WHAT THE EXERCISE ASKS: Copy each of the following rows word for word, leaving out nothing.

RECORDED DATA:
- - -

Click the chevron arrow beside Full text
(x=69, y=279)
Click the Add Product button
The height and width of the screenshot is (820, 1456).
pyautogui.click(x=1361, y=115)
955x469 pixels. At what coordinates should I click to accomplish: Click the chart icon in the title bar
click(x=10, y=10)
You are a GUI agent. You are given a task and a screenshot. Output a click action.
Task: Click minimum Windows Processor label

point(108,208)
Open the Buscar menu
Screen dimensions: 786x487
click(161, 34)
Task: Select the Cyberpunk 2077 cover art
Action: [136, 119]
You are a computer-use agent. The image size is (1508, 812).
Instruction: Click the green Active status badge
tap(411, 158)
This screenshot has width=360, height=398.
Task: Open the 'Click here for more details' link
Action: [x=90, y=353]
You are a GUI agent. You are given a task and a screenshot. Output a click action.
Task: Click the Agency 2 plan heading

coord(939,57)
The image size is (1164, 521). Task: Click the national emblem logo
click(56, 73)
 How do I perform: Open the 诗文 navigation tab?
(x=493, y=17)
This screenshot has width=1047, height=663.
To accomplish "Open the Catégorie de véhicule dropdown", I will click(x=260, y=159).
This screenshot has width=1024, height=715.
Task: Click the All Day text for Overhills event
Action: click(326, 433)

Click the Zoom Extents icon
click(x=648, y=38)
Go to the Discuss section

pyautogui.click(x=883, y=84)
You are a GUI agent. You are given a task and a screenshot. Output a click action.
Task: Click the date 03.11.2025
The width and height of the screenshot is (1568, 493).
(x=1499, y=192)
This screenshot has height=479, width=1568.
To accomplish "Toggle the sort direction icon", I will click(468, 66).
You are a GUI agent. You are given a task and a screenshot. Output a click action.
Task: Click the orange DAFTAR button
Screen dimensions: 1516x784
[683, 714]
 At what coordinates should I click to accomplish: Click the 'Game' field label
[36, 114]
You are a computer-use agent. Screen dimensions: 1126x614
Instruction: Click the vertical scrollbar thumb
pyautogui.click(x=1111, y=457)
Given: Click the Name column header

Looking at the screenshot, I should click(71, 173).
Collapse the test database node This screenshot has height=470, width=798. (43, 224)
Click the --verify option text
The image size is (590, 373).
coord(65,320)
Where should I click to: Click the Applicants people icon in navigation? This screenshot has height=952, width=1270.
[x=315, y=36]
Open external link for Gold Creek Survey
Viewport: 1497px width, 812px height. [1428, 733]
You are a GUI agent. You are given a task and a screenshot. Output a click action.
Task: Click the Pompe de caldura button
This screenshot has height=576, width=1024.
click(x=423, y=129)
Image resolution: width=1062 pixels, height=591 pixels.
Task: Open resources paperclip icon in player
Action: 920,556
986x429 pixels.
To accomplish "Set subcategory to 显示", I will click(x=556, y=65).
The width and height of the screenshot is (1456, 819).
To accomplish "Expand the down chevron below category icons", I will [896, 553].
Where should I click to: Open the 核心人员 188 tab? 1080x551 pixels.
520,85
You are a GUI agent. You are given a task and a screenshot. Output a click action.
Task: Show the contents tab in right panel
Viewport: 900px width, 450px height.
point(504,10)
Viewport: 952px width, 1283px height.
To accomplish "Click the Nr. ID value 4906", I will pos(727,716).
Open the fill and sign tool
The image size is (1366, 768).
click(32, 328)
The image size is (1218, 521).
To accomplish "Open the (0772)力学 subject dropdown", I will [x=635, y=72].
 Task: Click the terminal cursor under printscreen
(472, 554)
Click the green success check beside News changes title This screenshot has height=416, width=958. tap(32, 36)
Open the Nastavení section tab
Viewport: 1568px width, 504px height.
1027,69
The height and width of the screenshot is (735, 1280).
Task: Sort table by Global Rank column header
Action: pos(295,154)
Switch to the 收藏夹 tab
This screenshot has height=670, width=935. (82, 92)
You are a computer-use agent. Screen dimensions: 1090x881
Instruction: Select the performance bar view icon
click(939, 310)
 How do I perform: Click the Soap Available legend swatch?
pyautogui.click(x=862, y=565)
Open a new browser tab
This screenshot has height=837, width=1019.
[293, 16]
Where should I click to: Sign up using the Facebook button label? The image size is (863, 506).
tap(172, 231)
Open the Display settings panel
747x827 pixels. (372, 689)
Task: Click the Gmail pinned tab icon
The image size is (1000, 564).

- - -

COMPLETE OUTPUT:
Click the chevron arrow beside Full text
(x=69, y=279)
Click the Add Product button
The height and width of the screenshot is (820, 1456).
pyautogui.click(x=1361, y=115)
955x469 pixels. At what coordinates should I click to accomplish: Click the chart icon in the title bar
click(x=10, y=10)
You are a GUI agent. You are given a task and a screenshot. Output a click action.
Task: Click minimum Windows Processor label

point(108,208)
Open the Buscar menu
Screen dimensions: 786x487
click(161, 34)
Task: Select the Cyberpunk 2077 cover art
Action: [136, 119]
You are a computer-use agent. The image size is (1508, 812).
Instruction: Click the green Active status badge
tap(411, 158)
This screenshot has width=360, height=398.
Task: Open the 'Click here for more details' link
Action: [x=90, y=353]
You are a GUI agent. You are given a task and a screenshot. Output a click action.
Task: Click the Agency 2 plan heading

coord(939,57)
The image size is (1164, 521). Task: Click the national emblem logo
click(56, 73)
 How do I perform: Open the 诗文 navigation tab?
(x=493, y=17)
This screenshot has width=1047, height=663.
To accomplish "Open the Catégorie de véhicule dropdown", I will click(x=260, y=159).
This screenshot has width=1024, height=715.
Task: Click the All Day text for Overhills event
Action: click(326, 433)

Click the Zoom Extents icon
click(x=648, y=38)
Go to the Discuss section

pyautogui.click(x=883, y=84)
You are a GUI agent. You are given a task and a screenshot. Output a click action.
Task: Click the date 03.11.2025
The width and height of the screenshot is (1568, 493).
(x=1499, y=192)
This screenshot has height=479, width=1568.
To accomplish "Toggle the sort direction icon", I will click(468, 66).
You are a GUI agent. You are given a task and a screenshot. Output a click action.
Task: Click the orange DAFTAR button
Screen dimensions: 1516x784
[683, 714]
 At what coordinates should I click to accomplish: Click the 'Game' field label
[36, 114]
You are a computer-use agent. Screen dimensions: 1126x614
Instruction: Click the vertical scrollbar thumb
pyautogui.click(x=1111, y=457)
Given: Click the Name column header

Looking at the screenshot, I should click(71, 173).
Collapse the test database node This screenshot has height=470, width=798. (43, 224)
Click the --verify option text
The image size is (590, 373).
coord(65,320)
Where should I click to: Click the Applicants people icon in navigation? This screenshot has height=952, width=1270.
[x=315, y=36]
Open external link for Gold Creek Survey
Viewport: 1497px width, 812px height. [1428, 733]
You are a GUI agent. You are given a task and a screenshot. Output a click action.
Task: Click the Pompe de caldura button
This screenshot has height=576, width=1024.
click(x=423, y=129)
Image resolution: width=1062 pixels, height=591 pixels.
Task: Open resources paperclip icon in player
Action: 920,556
986x429 pixels.
To accomplish "Set subcategory to 显示", I will click(x=556, y=65).
The width and height of the screenshot is (1456, 819).
To accomplish "Expand the down chevron below category icons", I will [896, 553].
Where should I click to: Open the 核心人员 188 tab? 1080x551 pixels.
520,85
You are a GUI agent. You are given a task and a screenshot. Output a click action.
Task: Show the contents tab in right panel
Viewport: 900px width, 450px height.
point(504,10)
Viewport: 952px width, 1283px height.
To accomplish "Click the Nr. ID value 4906", I will pos(727,716).
Open the fill and sign tool
The image size is (1366, 768).
click(32, 328)
The image size is (1218, 521).
To accomplish "Open the (0772)力学 subject dropdown", I will [x=635, y=72].
 Task: Click the terminal cursor under printscreen
(472, 554)
Click the green success check beside News changes title This screenshot has height=416, width=958. tap(32, 36)
Open the Nastavení section tab
Viewport: 1568px width, 504px height.
1027,69
The height and width of the screenshot is (735, 1280).
Task: Sort table by Global Rank column header
Action: pos(295,154)
Switch to the 收藏夹 tab
This screenshot has height=670, width=935. (82, 92)
You are a computer-use agent. Screen dimensions: 1090x881
Instruction: Select the performance bar view icon
click(939, 310)
 How do I perform: Click the Soap Available legend swatch?
pyautogui.click(x=862, y=565)
Open a new browser tab
This screenshot has height=837, width=1019.
[293, 16]
Where should I click to: Sign up using the Facebook button label? The image size is (863, 506).
tap(172, 231)
Open the Display settings panel
747x827 pixels. (372, 689)
Task: Click the Gmail pinned tab icon
The image size is (1000, 564).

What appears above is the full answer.